Meningitis is the swelling of the meninges, (the membrane that surrounds the brain and the spine), and it is caused by either a bacterial, viral, or fungal infection. Bacterial meningitis is the most dangerous of the three infections and can become life-threatening if not treated quickly. Viral meningitis may occur along with a viral infection elsewhere in the body as a result of gastroenteritis, chicken pox (varicella), or the mumps. It usually disappears on its own, without any long-lasting complications. Fungal meningitis is rare and usually occurs if the immune system has been compromised by cancer or HIV/AIDS.
Many different bacteria can cause meningitis. In newborns, the most common bacteria are Group B Streptococcus (GBS) and Escherichia coli. In children over 2 months of age, Streptococcus pneumoniae (pneumococcus) and Neisseria meningitidis (meningococcus) are responsible for most cases of meningitis. Before vaccination was introduced, Hemophilus influenzae type b (Hib) was also a dreaded cause of meningitis in children. Today, with routine vaccinations, Hib is a rare cause of meningitis. The incubation period for meningitis varies from a few days to few weeks, depending on which bacteria have caused the infection. Germs are spread through droplets from an infected person sneezing or coughing, but infection can also occur through direct contact with an infected person or feces.
Meningitis can start out like a cold or the flu and may be accompanied by other symptoms, such as coughing, runny noses, and sore throats. After a while, the symptoms worsen and the classic symptoms of meningitis appear: headaches, fevers, and stiff neck.
A stiff neck means your child won't be able to bend her chin down towards her chest or bend her neck backwards. In some cases, neck pain (caused by muscle tension or minor infections that lead to swollen lymph glands in the neck), combined with a stiff neck, can be a sign of meningitis. Test for a stiff neck by having your child sit up in bed, then hold a small toy or flashlight down near his belly button and ask him to look at it. If he has difficulty looking down, this is a sign of a stiff neck. Another sign of a stiff neck is when your child is unable to bend his head forward and down when vomiting.
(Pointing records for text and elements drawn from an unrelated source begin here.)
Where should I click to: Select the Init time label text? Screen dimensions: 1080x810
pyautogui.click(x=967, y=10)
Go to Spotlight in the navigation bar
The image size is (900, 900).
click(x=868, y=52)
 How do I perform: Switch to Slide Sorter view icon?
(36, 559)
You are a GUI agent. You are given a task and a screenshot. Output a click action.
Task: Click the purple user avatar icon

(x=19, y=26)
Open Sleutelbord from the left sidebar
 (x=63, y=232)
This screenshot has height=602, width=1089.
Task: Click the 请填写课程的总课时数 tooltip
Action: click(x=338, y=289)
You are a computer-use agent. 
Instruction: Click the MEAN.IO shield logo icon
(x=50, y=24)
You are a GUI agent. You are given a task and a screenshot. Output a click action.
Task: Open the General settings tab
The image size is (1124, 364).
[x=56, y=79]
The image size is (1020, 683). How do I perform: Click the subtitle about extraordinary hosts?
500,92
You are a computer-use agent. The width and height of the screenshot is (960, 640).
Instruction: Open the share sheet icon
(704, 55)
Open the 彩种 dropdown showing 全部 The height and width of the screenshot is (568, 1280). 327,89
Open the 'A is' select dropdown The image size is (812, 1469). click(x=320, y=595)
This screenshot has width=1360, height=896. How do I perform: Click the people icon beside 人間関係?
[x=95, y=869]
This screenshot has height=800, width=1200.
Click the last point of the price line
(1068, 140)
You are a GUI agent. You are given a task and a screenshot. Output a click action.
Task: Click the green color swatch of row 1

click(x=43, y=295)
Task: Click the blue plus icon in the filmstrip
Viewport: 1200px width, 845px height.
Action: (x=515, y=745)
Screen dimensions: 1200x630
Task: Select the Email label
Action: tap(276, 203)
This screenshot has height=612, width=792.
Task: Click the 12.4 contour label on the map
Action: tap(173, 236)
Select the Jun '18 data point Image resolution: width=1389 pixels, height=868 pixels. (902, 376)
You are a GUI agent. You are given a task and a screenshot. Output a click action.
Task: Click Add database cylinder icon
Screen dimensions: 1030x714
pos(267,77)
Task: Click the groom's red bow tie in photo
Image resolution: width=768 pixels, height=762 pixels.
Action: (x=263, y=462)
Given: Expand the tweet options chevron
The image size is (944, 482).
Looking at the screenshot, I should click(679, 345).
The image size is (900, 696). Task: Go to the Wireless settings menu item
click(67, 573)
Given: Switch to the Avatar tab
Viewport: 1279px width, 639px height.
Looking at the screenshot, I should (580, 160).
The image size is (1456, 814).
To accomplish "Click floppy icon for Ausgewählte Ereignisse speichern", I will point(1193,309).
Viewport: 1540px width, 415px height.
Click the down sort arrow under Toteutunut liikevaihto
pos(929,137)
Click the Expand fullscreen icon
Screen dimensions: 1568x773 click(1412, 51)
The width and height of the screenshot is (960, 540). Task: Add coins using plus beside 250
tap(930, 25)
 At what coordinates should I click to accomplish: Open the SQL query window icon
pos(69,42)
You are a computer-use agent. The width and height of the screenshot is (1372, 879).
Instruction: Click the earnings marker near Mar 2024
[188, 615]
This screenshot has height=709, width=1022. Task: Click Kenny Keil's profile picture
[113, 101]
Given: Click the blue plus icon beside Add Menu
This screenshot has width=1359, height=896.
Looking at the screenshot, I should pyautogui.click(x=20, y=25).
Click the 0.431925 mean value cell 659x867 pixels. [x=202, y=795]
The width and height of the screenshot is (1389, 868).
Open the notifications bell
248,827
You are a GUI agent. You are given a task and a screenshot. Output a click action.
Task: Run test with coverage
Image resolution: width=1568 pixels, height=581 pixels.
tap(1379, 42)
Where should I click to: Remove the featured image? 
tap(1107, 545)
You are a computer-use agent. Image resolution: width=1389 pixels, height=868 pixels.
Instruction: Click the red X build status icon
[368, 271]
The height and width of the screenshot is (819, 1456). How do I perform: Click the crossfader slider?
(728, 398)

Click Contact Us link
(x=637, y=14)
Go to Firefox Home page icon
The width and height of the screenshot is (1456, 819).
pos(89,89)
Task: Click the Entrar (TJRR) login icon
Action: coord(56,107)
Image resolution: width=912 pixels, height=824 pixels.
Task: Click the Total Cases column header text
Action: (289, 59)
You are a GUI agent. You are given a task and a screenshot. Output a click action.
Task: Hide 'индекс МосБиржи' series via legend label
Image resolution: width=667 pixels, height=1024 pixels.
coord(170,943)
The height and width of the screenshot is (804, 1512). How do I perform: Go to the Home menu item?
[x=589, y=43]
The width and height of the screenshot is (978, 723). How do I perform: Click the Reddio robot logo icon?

A bleeding skin rash may also indicate meningitis. Tiny, bright red spots, small hemorrhages (tiny broken blood vessels under the skin), will appear. Unlike other infectious rashes, these hemorrhages will not fade, or blanch when pressed with a fingertip or glass. Over time, these spots may increase in number and size. Other symptoms include chills, joint and muscle pain, vomiting, sensitivity to light, cramps, low energy, and fatigue.
Newborns and babies may not show signs of neck stiffness, rashes, or fever. Instead, they?ll show vague symptoms, such as increased crying, increased irritability when held, sluggishness, lower body temperature, loss of appetite, increased spitting, and vomiting.
Many cases of meningitis can be prevented if parents make sure their child has received all recommended vaccines. Some vaccines protect against the bacteria that can cause meningitis; these include Hemophilus influenzae (Hib), meningococcus, and pneumococcus. If one child in your family or at daycare is diagnosed with meningitis, other children should be vaccinated or treated with antibiotics to prevent them from getting the infection or spreading the germ.
Meningitis is a serious disease that can be treated only with immediate medical attention and hospitalization. It can quickly turn into a life-threatening situation that may involve shock, poor circulation, falling blood pressure, loss of consciousness, and heart and respiratory failure. A number of organs may become affected, such as the liver, kidneys, and heart.
If the child has bacterial meningitis, the doctor will prescribe antibiotics in addition to other intensive treatment. Your child will most likely be hospitalized for several days or even weeks, and it is important that he get enough rest and nourishment. Call your doctor again if your child does not improve at home, or if he seems to be getting worse instead of better. Meningitis is very serious and can be fatal. Even if your child does recover from meningitis, various types of brain damage, such as hearing loss, diminished sight, learning difficulties, and seizure disorders, including epilepsy, can be long-term effects of the infection.